*Task 1*. Copy the Montauk piece word for word, starting at "By Robert Cohen" and ending at "the Atlantic Ocean.".
*Task 2*.
Do these statements agree with the Montauk piece? Answer yes or no for each, and quote the words that decide it.
(a) Montauk lies on the western tip of Long Island.
(b) This year's campsite was in the dunes at Hither Hills.
(c) The campground's shower and bath facilities were shared with two hundred other families.
*Task 3*. In the Montauk piece, which birds does the writer sleep within earshot of?

*Source text*.
•••

By Robert Cohen Executive Director Text Only

FRIDAY - JULY 12, 1998

There is a resort town on the eastern tip of Long Island, New York,
which has been the locale for my very special one week family vacation
each summer.  MONTAUK is a part of the fabled "Hamptons," yet, there is
a unique combination of New England and Camelot making this small
community so very special.  This year we camped in the dunes at Hither
Hills, a few hundred feet from the Atlantic Ocean.

Part of the camping experience is sharing communal shower and bath
facilities with two hundred other families.  One sacrifices a bit of
privacy by sleeping within earshot of pounding surf and screeching terns
and seagulls. One thing became quite apparent to me was how long fellow
campers sat within toilet stalls while I waited for my turn.  After a
few days my curiosity got the better of me, and not being overly shy, I
decided to explore a theory.

"Is your digestion a bit worse on this vacation," I asked.  "Is it
tougher to go to the bathroom?"  (Hey, nobody said being a scientist was
easy, particularly when one designs a completely biased non-double blind
study!)

•••

*Information supplied*.
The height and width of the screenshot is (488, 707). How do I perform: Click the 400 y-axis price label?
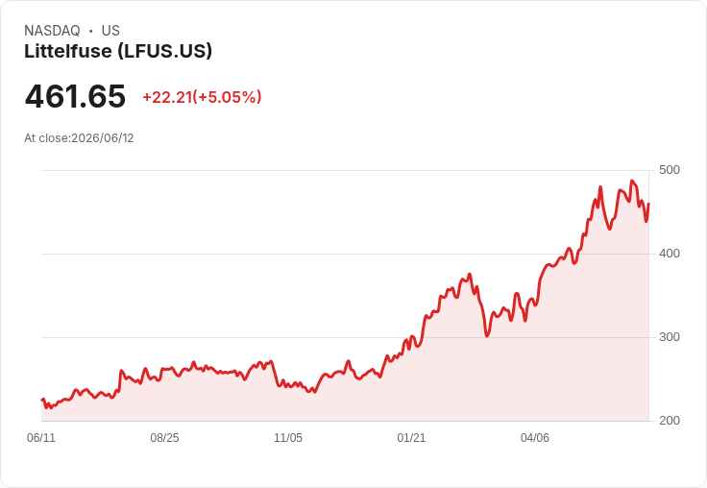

•••

*Exercise solution 1*.
By Robert Cohen Executive Director Text Only

FRIDAY - JULY 12, 1998

There is a resort town on the eastern tip of Long Island, New York,
which has been the locale for my very special one week family vacation
each summer.  MONTAUK is a part of the fabled "Hamptons," yet, there is
a unique combination of New England and Camelot making this small
community so very special.  This year we camped in the dunes at Hither
Hills, a few hundred feet from the Atlantic Ocean.

*Exercise solution 2*.
(a) No: "There is a resort town on the eastern tip of Long Island, New York"
(b) Yes: "This year we camped in the dunes at Hither Hills"
(c) Yes: "sharing communal shower and bath facilities with two hundred other families"

*Exercise solution 3*. Screeching terns and seagulls.